What you have to do
Nothing but the lines from the one containing "The image size is (800, 665)." through the last line of the records below should be written out, each exactly as it stands.

Recorded information Start Marker

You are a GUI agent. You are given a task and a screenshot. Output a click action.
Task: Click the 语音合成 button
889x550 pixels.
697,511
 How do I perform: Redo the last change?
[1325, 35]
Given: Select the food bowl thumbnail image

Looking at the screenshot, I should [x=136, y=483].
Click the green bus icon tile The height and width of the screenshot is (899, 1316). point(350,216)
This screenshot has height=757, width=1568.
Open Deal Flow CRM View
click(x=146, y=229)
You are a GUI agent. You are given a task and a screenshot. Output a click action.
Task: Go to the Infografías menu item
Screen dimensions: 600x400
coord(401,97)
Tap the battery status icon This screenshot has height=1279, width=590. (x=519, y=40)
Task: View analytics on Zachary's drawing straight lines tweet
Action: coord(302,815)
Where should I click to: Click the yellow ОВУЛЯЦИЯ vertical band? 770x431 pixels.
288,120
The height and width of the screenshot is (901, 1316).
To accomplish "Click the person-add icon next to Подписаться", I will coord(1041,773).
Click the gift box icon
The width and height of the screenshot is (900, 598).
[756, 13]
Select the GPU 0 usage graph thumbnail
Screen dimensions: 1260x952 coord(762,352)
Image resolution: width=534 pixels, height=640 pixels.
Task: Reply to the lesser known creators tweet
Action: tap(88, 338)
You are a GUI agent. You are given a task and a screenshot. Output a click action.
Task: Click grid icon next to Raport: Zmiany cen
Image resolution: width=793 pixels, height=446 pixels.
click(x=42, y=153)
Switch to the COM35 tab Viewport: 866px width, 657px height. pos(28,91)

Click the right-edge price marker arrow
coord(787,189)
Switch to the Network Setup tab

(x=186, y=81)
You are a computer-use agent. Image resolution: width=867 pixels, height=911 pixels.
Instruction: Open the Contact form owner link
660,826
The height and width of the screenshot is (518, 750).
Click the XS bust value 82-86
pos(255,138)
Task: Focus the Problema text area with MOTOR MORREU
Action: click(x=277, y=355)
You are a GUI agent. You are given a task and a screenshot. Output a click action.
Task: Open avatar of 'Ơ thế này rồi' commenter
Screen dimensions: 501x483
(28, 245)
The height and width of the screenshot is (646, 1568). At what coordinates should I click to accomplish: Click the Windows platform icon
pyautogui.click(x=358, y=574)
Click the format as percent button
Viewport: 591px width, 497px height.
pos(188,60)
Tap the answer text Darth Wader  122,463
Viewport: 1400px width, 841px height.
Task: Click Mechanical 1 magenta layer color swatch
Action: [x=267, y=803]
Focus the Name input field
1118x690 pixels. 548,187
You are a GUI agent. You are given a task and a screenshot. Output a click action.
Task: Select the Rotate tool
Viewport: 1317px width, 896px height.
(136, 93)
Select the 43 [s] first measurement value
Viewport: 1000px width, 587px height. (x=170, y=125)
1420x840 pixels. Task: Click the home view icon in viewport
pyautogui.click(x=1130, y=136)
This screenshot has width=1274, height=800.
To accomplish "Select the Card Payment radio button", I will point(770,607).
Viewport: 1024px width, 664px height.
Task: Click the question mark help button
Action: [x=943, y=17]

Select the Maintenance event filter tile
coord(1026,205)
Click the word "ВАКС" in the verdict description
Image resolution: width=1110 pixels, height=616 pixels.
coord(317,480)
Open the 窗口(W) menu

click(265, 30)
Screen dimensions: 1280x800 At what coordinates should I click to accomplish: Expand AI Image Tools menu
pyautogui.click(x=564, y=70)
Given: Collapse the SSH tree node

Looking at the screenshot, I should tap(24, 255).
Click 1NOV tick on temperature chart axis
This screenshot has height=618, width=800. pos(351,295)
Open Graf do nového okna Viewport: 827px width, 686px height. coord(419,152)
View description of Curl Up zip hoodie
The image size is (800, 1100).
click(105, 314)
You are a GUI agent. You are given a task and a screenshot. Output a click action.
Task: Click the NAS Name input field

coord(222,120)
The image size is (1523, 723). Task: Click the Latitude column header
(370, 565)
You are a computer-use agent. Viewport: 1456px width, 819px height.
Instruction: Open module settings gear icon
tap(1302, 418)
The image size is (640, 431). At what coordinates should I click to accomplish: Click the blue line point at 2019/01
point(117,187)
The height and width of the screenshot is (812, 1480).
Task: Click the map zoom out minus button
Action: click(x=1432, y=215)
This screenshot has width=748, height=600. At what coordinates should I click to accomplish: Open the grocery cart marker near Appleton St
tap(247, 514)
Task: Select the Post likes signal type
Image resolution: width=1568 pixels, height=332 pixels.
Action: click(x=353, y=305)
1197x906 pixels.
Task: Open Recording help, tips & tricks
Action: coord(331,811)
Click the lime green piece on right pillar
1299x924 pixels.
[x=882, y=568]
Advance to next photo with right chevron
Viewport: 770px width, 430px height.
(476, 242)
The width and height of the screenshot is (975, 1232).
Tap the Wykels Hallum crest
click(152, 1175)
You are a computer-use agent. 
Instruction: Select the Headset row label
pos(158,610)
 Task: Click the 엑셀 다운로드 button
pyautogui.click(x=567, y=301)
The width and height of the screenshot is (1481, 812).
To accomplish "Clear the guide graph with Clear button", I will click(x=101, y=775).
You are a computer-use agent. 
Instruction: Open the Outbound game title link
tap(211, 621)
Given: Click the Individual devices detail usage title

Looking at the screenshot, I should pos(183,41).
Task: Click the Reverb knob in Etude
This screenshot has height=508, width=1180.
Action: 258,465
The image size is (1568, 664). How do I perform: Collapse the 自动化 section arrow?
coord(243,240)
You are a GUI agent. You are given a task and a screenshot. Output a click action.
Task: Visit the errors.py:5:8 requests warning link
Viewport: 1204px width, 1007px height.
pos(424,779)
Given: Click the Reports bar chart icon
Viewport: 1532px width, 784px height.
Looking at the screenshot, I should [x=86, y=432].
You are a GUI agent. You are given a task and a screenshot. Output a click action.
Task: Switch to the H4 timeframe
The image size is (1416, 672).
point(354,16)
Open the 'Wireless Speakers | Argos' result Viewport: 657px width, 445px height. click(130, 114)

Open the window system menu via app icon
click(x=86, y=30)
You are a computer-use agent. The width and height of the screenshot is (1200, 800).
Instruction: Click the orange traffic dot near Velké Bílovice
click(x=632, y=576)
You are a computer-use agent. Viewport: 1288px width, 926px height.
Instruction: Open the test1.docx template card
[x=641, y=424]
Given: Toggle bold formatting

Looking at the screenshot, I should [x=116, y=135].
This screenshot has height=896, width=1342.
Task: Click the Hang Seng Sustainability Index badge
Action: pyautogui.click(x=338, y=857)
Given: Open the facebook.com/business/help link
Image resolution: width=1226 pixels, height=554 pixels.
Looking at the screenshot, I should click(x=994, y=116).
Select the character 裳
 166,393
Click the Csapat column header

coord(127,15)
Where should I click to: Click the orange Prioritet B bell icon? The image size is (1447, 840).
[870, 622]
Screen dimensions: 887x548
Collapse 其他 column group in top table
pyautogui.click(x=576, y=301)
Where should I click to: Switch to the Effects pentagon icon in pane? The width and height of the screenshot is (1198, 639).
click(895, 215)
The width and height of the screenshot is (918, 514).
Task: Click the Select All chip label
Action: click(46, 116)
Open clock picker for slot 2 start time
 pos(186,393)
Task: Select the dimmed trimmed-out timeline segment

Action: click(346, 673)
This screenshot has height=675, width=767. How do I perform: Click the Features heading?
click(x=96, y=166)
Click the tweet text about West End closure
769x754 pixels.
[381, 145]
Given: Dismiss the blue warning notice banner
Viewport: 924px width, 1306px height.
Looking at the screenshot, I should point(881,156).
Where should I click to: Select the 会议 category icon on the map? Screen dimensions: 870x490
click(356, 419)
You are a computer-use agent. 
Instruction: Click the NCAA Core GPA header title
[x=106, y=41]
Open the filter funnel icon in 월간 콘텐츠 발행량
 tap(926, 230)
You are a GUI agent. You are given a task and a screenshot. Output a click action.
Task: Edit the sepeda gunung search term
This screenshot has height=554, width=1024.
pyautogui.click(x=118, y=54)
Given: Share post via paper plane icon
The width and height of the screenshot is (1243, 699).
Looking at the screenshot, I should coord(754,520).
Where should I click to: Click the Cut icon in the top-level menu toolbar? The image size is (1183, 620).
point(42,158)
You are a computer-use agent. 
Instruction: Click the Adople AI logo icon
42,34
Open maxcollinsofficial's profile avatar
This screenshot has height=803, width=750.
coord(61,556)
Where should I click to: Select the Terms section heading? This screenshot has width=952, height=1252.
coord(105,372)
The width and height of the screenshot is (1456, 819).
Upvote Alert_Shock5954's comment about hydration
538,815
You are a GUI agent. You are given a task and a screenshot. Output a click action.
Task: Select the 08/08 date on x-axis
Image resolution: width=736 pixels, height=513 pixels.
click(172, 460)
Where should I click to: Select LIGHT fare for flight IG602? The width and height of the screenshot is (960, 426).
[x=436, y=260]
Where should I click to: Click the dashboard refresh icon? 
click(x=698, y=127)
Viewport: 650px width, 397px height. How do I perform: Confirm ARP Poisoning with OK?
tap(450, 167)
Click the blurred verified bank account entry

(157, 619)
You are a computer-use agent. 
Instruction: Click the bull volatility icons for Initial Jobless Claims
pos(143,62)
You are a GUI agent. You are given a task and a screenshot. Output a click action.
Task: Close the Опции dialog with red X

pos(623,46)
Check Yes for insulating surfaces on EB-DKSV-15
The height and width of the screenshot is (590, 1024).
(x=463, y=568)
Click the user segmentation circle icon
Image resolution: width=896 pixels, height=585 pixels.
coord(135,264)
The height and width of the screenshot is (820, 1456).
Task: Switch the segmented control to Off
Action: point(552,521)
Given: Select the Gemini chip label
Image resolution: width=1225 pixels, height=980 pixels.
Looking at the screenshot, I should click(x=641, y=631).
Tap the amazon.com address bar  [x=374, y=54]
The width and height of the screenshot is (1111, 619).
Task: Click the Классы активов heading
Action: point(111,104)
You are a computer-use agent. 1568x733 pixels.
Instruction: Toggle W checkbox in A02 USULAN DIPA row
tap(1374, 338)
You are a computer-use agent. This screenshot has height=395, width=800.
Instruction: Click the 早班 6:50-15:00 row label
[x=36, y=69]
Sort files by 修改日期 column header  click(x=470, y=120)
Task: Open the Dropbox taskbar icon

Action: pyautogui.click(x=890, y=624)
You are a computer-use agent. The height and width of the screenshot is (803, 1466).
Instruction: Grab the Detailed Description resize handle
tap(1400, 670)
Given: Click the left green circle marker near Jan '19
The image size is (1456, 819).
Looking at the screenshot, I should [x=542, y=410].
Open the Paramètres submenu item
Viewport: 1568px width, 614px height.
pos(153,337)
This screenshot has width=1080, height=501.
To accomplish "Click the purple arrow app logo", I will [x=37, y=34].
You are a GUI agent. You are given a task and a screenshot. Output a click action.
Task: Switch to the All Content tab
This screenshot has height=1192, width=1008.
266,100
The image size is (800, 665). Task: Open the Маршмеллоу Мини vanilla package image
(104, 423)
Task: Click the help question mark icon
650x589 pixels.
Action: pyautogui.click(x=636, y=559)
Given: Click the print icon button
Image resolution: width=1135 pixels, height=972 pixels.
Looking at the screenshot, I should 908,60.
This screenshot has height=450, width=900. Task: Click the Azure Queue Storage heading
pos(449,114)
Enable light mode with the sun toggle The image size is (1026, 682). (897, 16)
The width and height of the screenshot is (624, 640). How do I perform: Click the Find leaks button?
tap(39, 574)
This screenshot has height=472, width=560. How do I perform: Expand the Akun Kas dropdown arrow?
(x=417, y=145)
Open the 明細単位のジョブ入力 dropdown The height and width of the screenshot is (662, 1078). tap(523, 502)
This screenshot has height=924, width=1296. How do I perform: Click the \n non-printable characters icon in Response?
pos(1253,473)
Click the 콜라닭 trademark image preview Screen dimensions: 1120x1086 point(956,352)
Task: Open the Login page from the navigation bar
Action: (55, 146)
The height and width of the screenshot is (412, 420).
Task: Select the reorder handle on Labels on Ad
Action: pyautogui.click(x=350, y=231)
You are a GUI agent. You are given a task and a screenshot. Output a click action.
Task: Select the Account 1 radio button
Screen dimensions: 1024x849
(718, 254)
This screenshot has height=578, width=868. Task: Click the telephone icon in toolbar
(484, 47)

Recorded information End Marker

Finished exercise
The image size is (800, 665). Task: Open the Маршмеллоу Мини vanilla package image
(104, 423)
Task: Click the help question mark icon
650x589 pixels.
Action: pyautogui.click(x=636, y=559)
Given: Click the print icon button
Image resolution: width=1135 pixels, height=972 pixels.
Looking at the screenshot, I should 908,60.
This screenshot has height=450, width=900. Task: Click the Azure Queue Storage heading
pos(449,114)
Enable light mode with the sun toggle The image size is (1026, 682). (897, 16)
The width and height of the screenshot is (624, 640). How do I perform: Click the Find leaks button?
tap(39, 574)
This screenshot has height=472, width=560. How do I perform: Expand the Akun Kas dropdown arrow?
(x=417, y=145)
Open the 明細単位のジョブ入力 dropdown The height and width of the screenshot is (662, 1078). tap(523, 502)
This screenshot has height=924, width=1296. How do I perform: Click the \n non-printable characters icon in Response?
pos(1253,473)
Click the 콜라닭 trademark image preview Screen dimensions: 1120x1086 point(956,352)
Task: Open the Login page from the navigation bar
Action: (55, 146)
The height and width of the screenshot is (412, 420).
Task: Select the reorder handle on Labels on Ad
Action: pyautogui.click(x=350, y=231)
You are a GUI agent. You are given a task and a screenshot. Output a click action.
Task: Select the Account 1 radio button
Screen dimensions: 1024x849
(718, 254)
This screenshot has height=578, width=868. Task: Click the telephone icon in toolbar
(484, 47)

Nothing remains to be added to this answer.